The Relational Model [4] was formulated by Edgar Codd and is one of the most influential model that has governed the implementation of some of the best known Database systems. The model is based on "first order predicate logic". In a representation such as A = {x| P(x) }, P(x) is the predicate that makes a descriptive statement about the elements of set A, such as "All positive integers less than 1000" results in a set A = { 1,..,999}. So, a predicate maps an "entity" to a "truth table". In the above example, 'x' is an entity and P(x) is a mapping which determines whether 'x' belongs to set A or not. Now, suppose that we have a huge domain and we need to make some statements that apply selectively to some or all members in the domain. The formal language that allows us to make such a statement is called "first order logic". In first order logic statements, a predicate either takes the role of a defining the "property" of an entity or the "relationship between entities". Further and in-depth description on the mathematical foundations of the relational model is beyond the scope of the present work.
So, in the relational model, data is represented using a set of predicates over a finite set of variables that model the belongingness of certain values to a certain sets and the constraints that apply on them. The relational model, owing to its strong foundations in mathematical formal logic is extremely powerful in representation and at the same time efficient in terms of storage requirements (by removing redundancies due to repeated data) and also speed of retrieval/storage.
The network model [5] can be seen as a generalization of the hierarchical model. In this model, each data object can have multiple parents and each parent object can have multiple children. This the network model forms a "lattice-type" structure in contrast to the "tree-like structure" of the hierarchical model. The network model represents real-world data relationship more naturally and under less constrained environment than the hierarchical model.
The Object-Relational Model [6] is similar to the relational model except for additions of object-oriented concepts in modeling. The data modeling is done using relational concepts while the object-oriented concepts facilitate complex modeling of the data and its relationship with the methods of manipulation/retrieval and storage. This is one of the newer and more powerful models of all the models discussed in this section.
There are lots of other models classifying databases based on the object-models such as Semi-structure Model, Associative Model, Entity-Attribute-Value Model etc., but a detailed study of each of these is beyond the present scope. The aim of the above classification was to attain a minimal understanding that would help us appreciate the design of performance analysis methods for data bases.
In this section we discuss some of the more "general" methods that can be used for database performance evaluation. The word "general" is binding to systems, meaning that the approaches mentioned here are generally true for "systems" with a special focus on database systems.
According to [7], performance analysis of database systems serve two basic purposes:
1. For the evaluation of the best configuration and operating environment of a single database system, and
2. Studying two or more database systems and providing a systematic comparision of the systems.

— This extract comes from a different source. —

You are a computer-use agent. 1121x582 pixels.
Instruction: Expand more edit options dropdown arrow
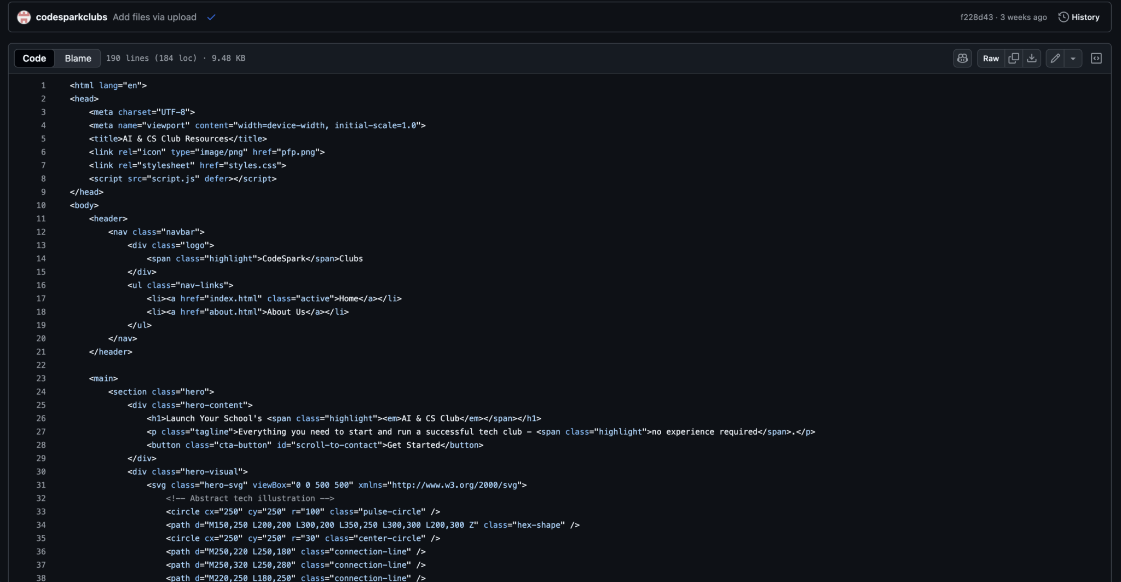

Accordingly, some of the analytical modeling methods for evaluating systems that are applicable for database systems too are:
1. Queuing Models: Queuing models are effective to study the dynamics of a database system when it is modeled as a multi-component system with resource allocation constraints and jobs moving around from one component to another. Examples of such dynamic studies are concurrent transaction control algorithms, data allocation and management in distributed database systems etc.
2. Cost Models: Cost Models are useful in studying the cost in terms of Physical storage and query processing time. The cost model gives some real insight into the actual physical structure and performance of a database system.
3. Simulation Modeling: A simulation Modeling is more effective for obtaining better estimates since it not only analyses the database system in isolation but can effectively analyze the database system with the application program running on top of it and the database system itself operating within the constrained environment of an operating system on a real physical hardware.
4. Benchmarking: Benchmarking is the best method when multiple database systems need to be evaluated against each other but suffer from the inherent setback that it assumes all systems to be fully installed and operational. Benchmarking relies on the effectiveness of the synthetic workloads. Real workloads are non repeatable and hence not good for effective benchmarking.
[7] presents a 3 step process for benchmark evaluation
a. Benchmark design
b. Benchmark Execution
c. Benchmark analysis
Our study makes a delves deeper into the various database system evaluation benchmarks and we leave the more detailed analysis of Database systems benchmark studies to a later section where we see different real-life benchmarking techniques.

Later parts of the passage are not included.